The persisting problem with unions

I recently had a long conversation with a high ranking union official, the conversation/debate was spontaneous and interesting. The whole thing was by an accidental meeting at a child’s party.
He was keen to let me know that he had developed a close working relationship with the management of the company he worked for, which had taken time and hard work as mistrust of the union was not easy to overcome. Our conversation covered a great breadth of things, many of which whilst we disagreed I felt we were not far apart on.
This however brings me to the one thing that was significant to me, the belief that he (and everyone else who he worked with) automatically deserved an annual pay rise. To me pay rises should not be automatic as that is part of the problem, I also made the point that companies should not exploit staff. Pay rises should be based on better productivity not the passing of a year or inflation, but I got nowhere near convincing him that pay rises should be earned not expected.
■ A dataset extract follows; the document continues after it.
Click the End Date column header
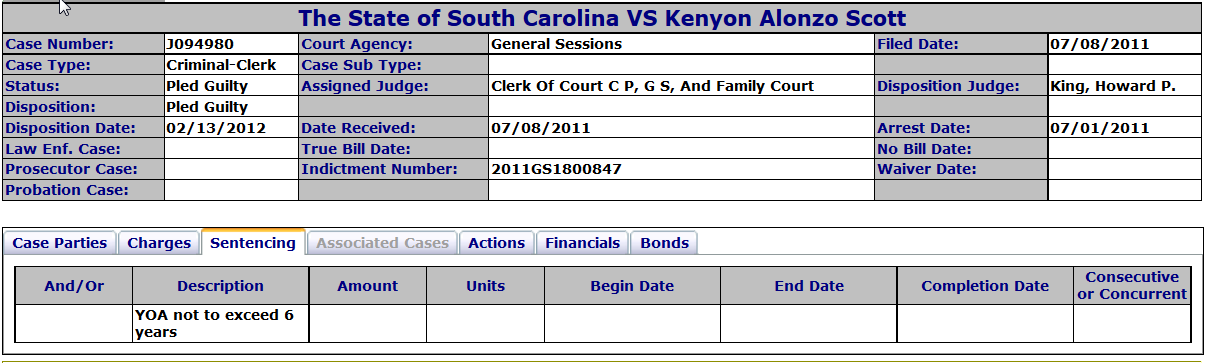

I would expect that when productivity increases result in increased profits that the benefit of the extra profits should be shared by the shareholders and the employees fairly.
Whilst we are always going to has substantial differences in opinion, it was refreshing to find a union stalwart who I have a great deal of respect for and whose views were never unreasonable and whose views were tempered with practical realism. If this man replaced someone like Bob Crowe, I feel it would benefit everyone, the country, the companies and the employees. People on both sides should always fight their corner hard, but must always accept that the best outcomes come from working together for the common goal – a healthy profitable company that provides a safe, welcoming, rewarding workplace for its employees.